The next figure shows a breakdown of his score by domain. Notice that he has two domains that although he still scored advanced, are not maxed out. Notice that Geometry, Measurement and Data and Statistics was his lowest category. I say was because his greatest growth this year according to district testing is in Geometry. In talking with teachers who teach accelerated courses, in order to accommodate the compacting of the curriculum, they are forced to leave out many standards in these domains. Math is a web that is interconnected. If students lose out on experiences with standards that help build on others, they will have gaps in understanding.

The next figure shows a report from his MOY iReady placement. Note that he is 27 points above the minimum score for placement in accelerated math yet his placement is Late 6 in all domains; he is on grade level.

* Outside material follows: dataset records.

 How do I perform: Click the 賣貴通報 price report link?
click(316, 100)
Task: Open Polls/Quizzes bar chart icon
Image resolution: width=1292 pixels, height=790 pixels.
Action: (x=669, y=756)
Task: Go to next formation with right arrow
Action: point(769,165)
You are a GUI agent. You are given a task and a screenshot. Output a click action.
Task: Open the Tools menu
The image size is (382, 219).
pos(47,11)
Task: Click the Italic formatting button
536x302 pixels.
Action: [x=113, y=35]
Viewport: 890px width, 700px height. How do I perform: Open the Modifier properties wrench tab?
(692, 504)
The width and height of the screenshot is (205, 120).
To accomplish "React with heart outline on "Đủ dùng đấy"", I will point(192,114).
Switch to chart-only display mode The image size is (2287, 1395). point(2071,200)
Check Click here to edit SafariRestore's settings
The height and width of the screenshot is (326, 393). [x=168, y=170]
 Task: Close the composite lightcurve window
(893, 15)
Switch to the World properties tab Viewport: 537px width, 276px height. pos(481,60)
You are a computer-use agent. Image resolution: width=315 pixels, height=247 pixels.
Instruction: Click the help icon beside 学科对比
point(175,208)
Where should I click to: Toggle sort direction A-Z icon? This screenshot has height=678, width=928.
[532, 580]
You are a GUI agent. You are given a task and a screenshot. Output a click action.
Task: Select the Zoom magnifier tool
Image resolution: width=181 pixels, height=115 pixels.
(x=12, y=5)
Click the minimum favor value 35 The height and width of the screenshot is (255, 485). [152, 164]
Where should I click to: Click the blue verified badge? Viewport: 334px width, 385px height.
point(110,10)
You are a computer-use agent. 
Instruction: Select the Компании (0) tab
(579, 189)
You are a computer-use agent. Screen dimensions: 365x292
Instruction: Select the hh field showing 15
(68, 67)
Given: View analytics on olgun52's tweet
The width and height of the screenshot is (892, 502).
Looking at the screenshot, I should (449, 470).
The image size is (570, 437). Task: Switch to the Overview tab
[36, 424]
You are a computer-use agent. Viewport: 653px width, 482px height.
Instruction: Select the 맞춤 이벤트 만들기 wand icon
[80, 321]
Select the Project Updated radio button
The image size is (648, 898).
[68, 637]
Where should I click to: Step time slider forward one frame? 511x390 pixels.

Below are the unit dependencies for the standards aligned curriculum resource we have adopted. As you can see, the pathways for 6th, 7th and 8th grade math are interconnected. This resource builds procedural fluency through conceptual understanding. Students make sense of rich tasks through productive struggle and collaborative problem solving. I don’t want my son to miss out on any of that as I believe (and NCTM recommendations agree) that a strong foundation in the 6-8 learning standards will set him up for success in Algebra in high school.

It is important that we, as educators, but also as parents think deeply about the messages we are sending to our kids (and students). Students are given a very clear message when they are or are not placed into advanced pathways.

I am a math person.

I am not a math person.

I have chosen to discuss this with my son and explain to him why I have requested he be placed in 7th grade math. I want him to know that I have learned from my mistakes and I care about his understanding and attitude towards mathematics. I am confident that as a parent, I will continue to make mistakes, but hopefully I can remedy this one and his love for mathematics will remain intact.